And in more recent years, the financial services business has become a commodity. Virtually everyone in Canada has access to credit, and so, the story of having a financial institution ‘being there’ when we didn’t have much is more broadly based. As long as I meet certain criteria, they will be there, and in fact they may in fact be competing against each other for my business. My loyalty can be bought in that sense.

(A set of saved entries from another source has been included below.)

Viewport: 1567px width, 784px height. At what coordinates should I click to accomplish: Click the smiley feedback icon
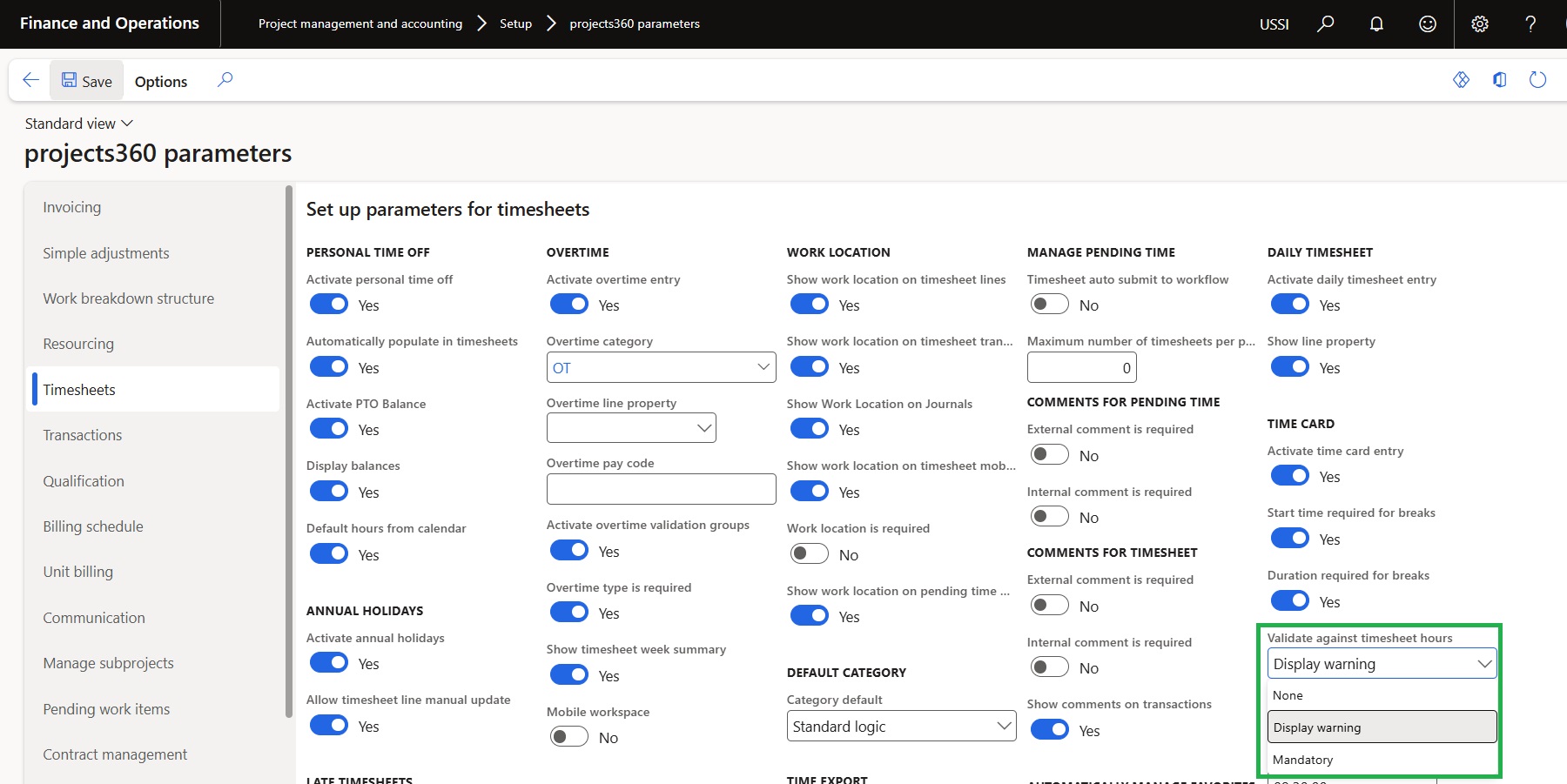[x=1428, y=24]
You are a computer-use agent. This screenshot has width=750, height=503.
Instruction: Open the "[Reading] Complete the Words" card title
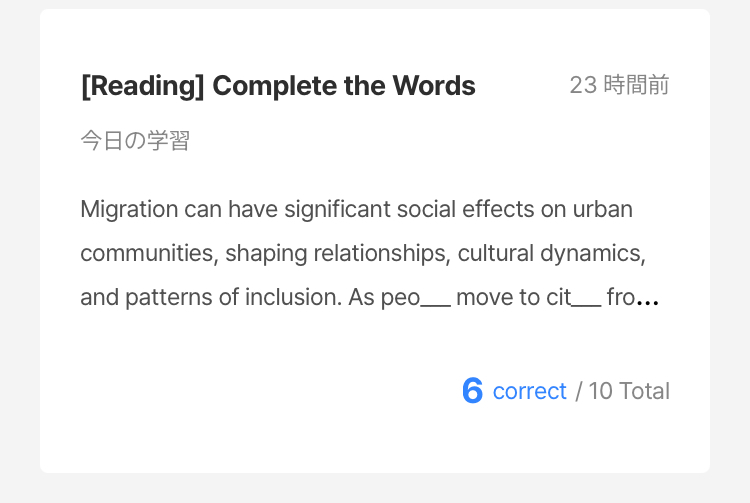(277, 86)
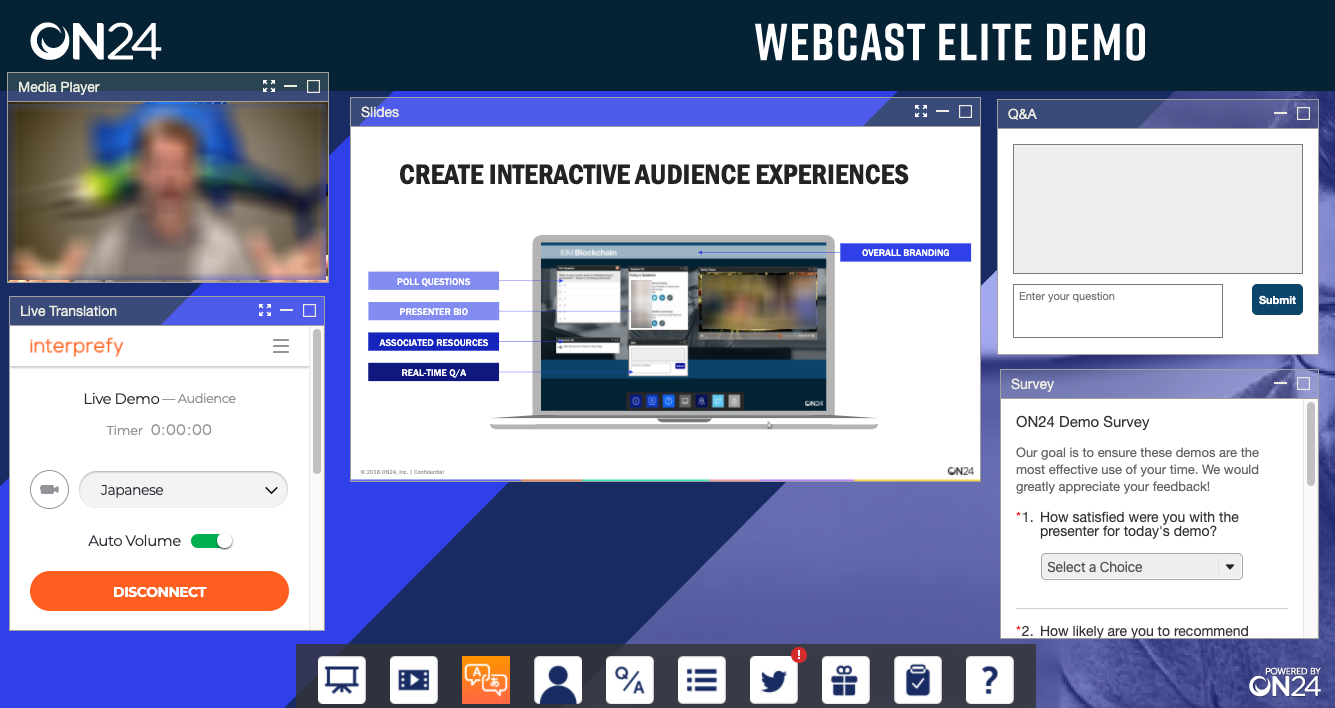Open the Survey clipboard dock icon

[918, 680]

But a new phenomenon is appearing. Loyalty based on ease. For all of the ‘cool’ factor associated with Apple, the simple fact that it is ‘easy’ is a big loyalty driver. My phone talks seamlessly to my tablet with talks seamlessly to my laptop, which talks seamlessly with iCloud. My pictures are never lost, my music moves with me, and I can even have Apple TV if I want the joy of a bigger screen. But bigger than all of that? I turn the thing on, I put in my id and it works. It works. I am of an age where I remember having to allow about an hour to set a TV up, with the stereo, all the wires, the cable, the speakers… I plug my Apple ID into a gadget and it works. And so as I look at what my new phone is going to be? Who do you think I will talk to first.
But there is a danger here. And I’m not talking only about how much info about me that Apple now has, including my credit card. I’m talking about a business environment where easy is king (or queen as the case may be). You see, as cool as an Apple product might be, it is not a human being. You and I are complex organisms and while some of our behaviours may be predictable and common, we are inherently complex. As leaders we know that only too well. There is no, “Apple ID” that magically links your team together as a team. The individual variances in thinking, in emoting, in articulating are the places that creativity and innovation seed and grow. Technology is binary, humans are, well, human.
As our technical work is simplified and commodified, honour the complexities in yourself and the people with whom you work. Assuming that they are simple too, can only result in failure and frustration.
May this week find us relishing our own complexity, even if we enjoy some simple entertainment.